Was dabei auf den Hocker troff
befände sich im Hockerstoff.
Die Spielbar sei aus diesem Grunde
als Russen-Puff in aller Munde....
Auch wenn’s der Klägerin missfällt:
es gibt für sie kein Schmerzensgeld;
denn der Beklagte durfte hier
sich äußern, wie er`s tat. Dafür
gilt dies hier nur in dem Verfahren –
sonst darf er auch nichts offenbaren.
Er hat – um auf den Punkt zu kommen –
insoweit etwas wahrgenommen,
was der, der die Gesetze kennt
„berechtigtes Interesse“ nennt.“

By lawyers on both sides of the bench and academica this ruling was commented on by some with sardonic understanding, but some strongly critized it. Nobody will generally complain when a judge applies humor, and so shows that lawyers also can be funny. Good taste still ought to be applied, however.
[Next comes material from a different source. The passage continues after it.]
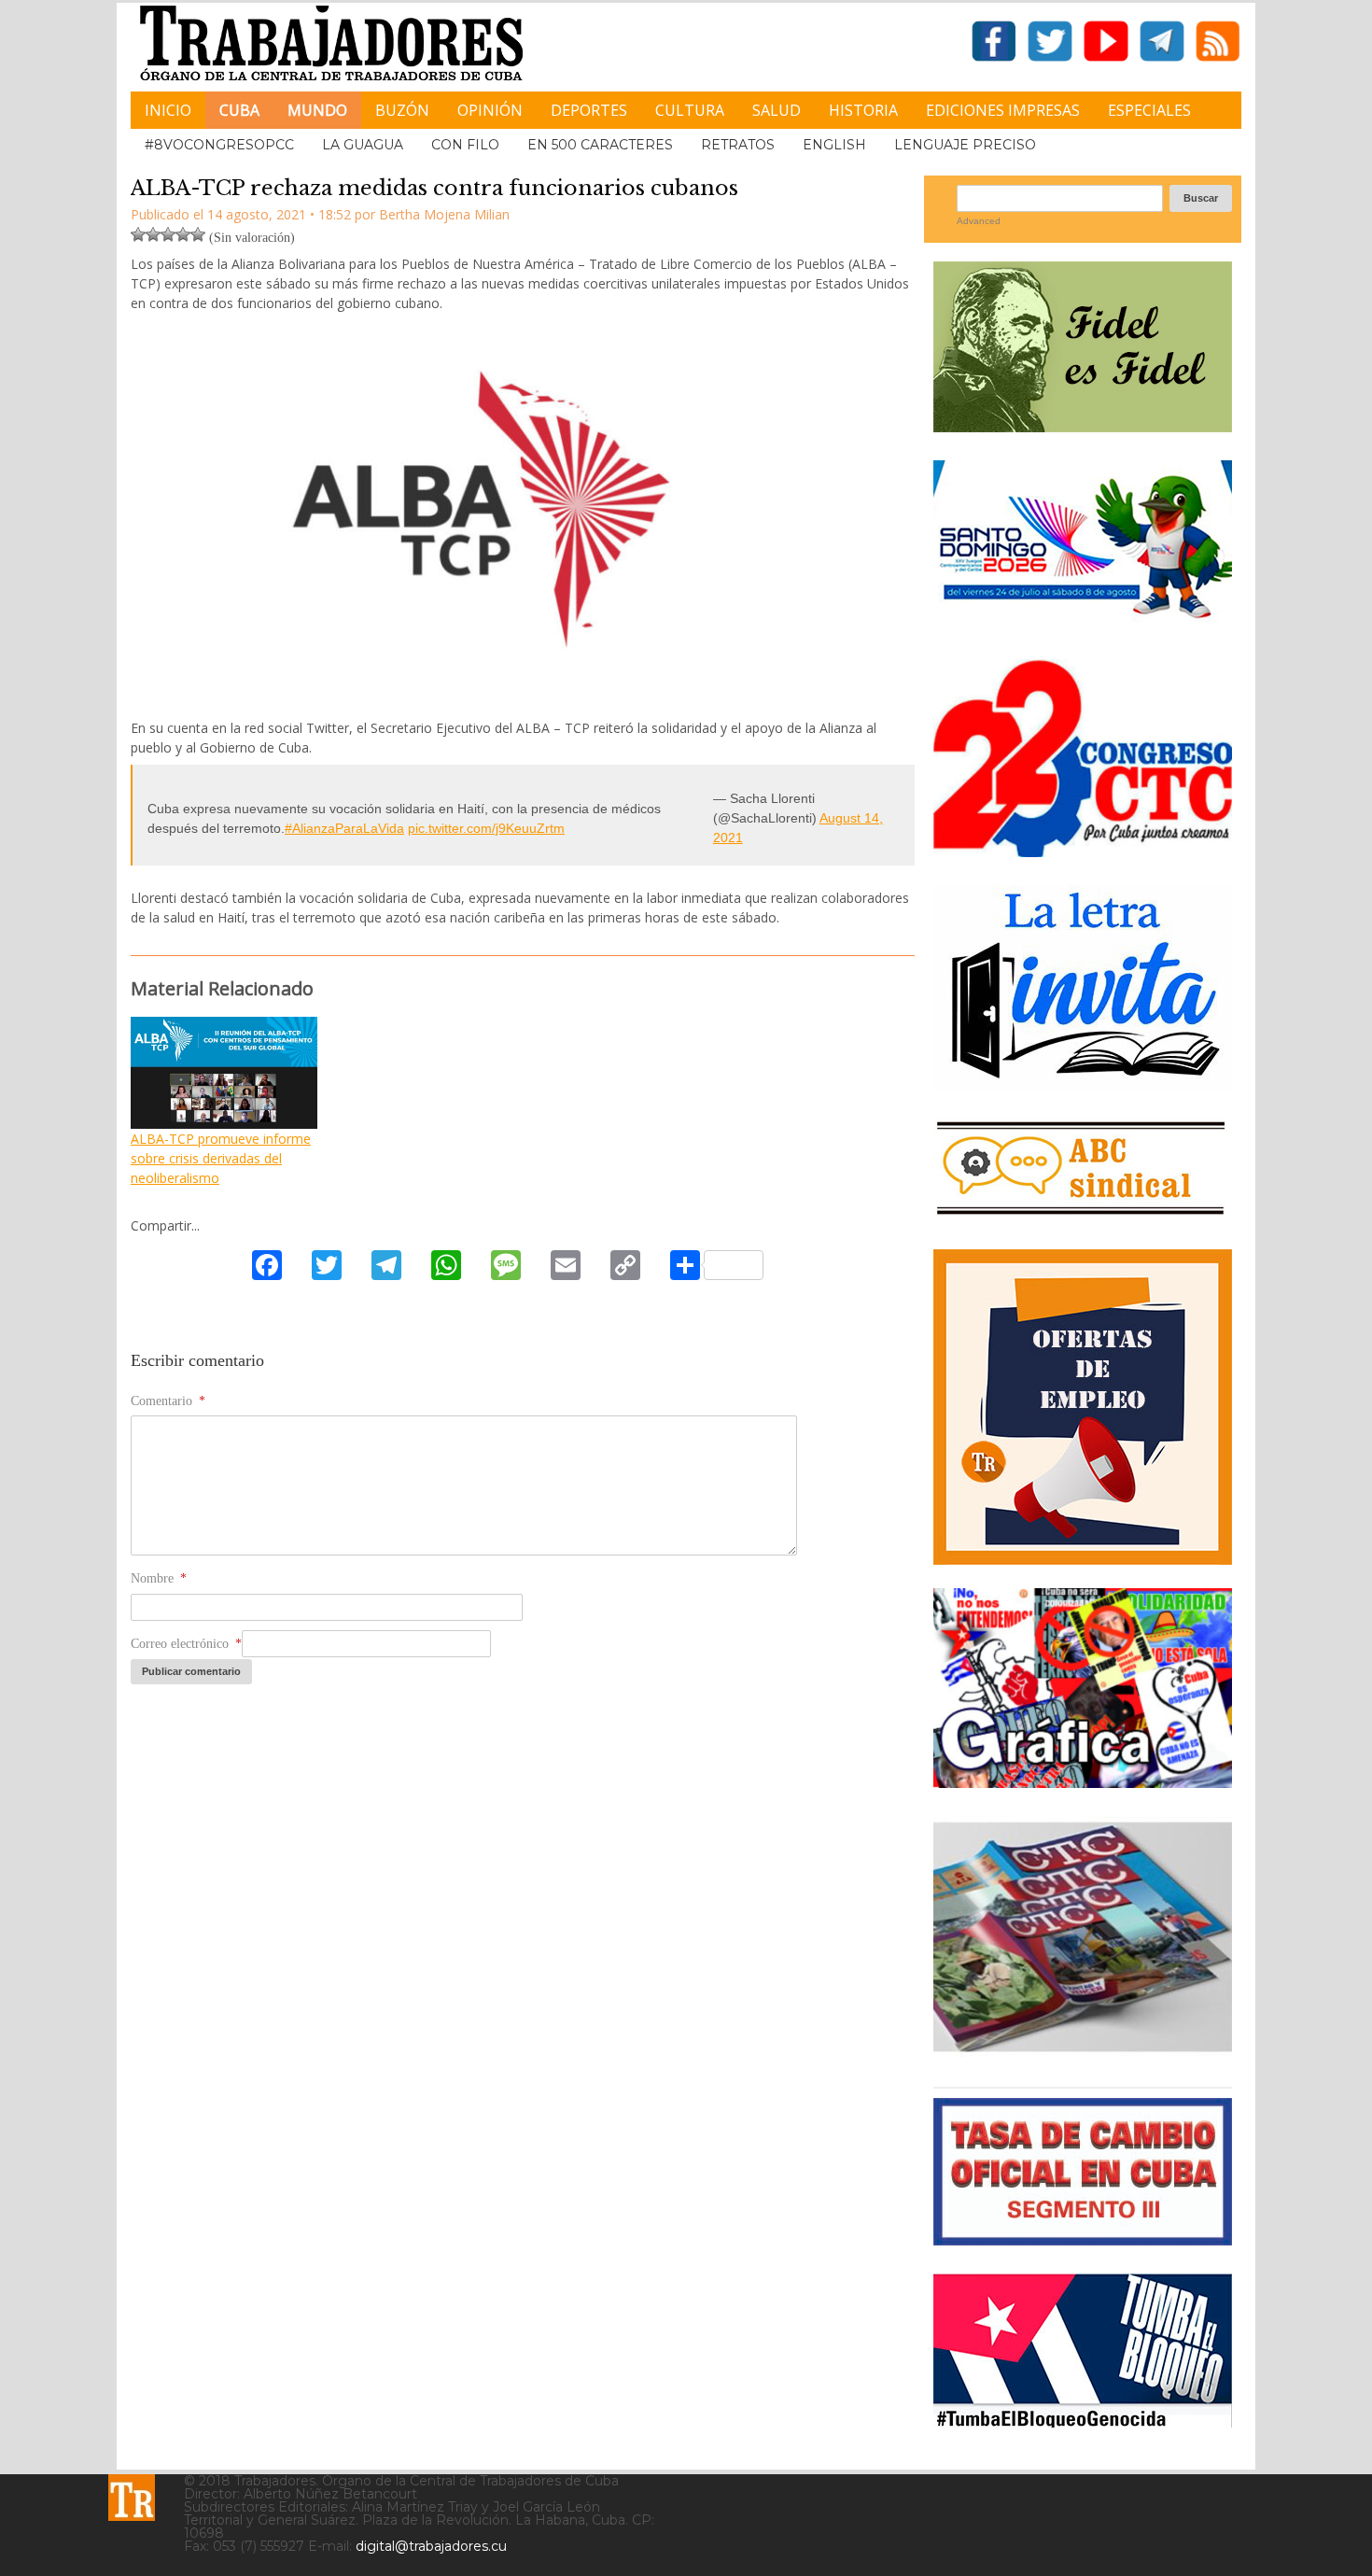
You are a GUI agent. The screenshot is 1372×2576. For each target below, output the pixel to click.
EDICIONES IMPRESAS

This is even more true when the person who is the object of the humor might feel that his or her plea is not being considered as serious – as in this case.


May this article be evidence for you that not only the everyday German has humor but also German officials.

Case on Germans not having humor dismissed!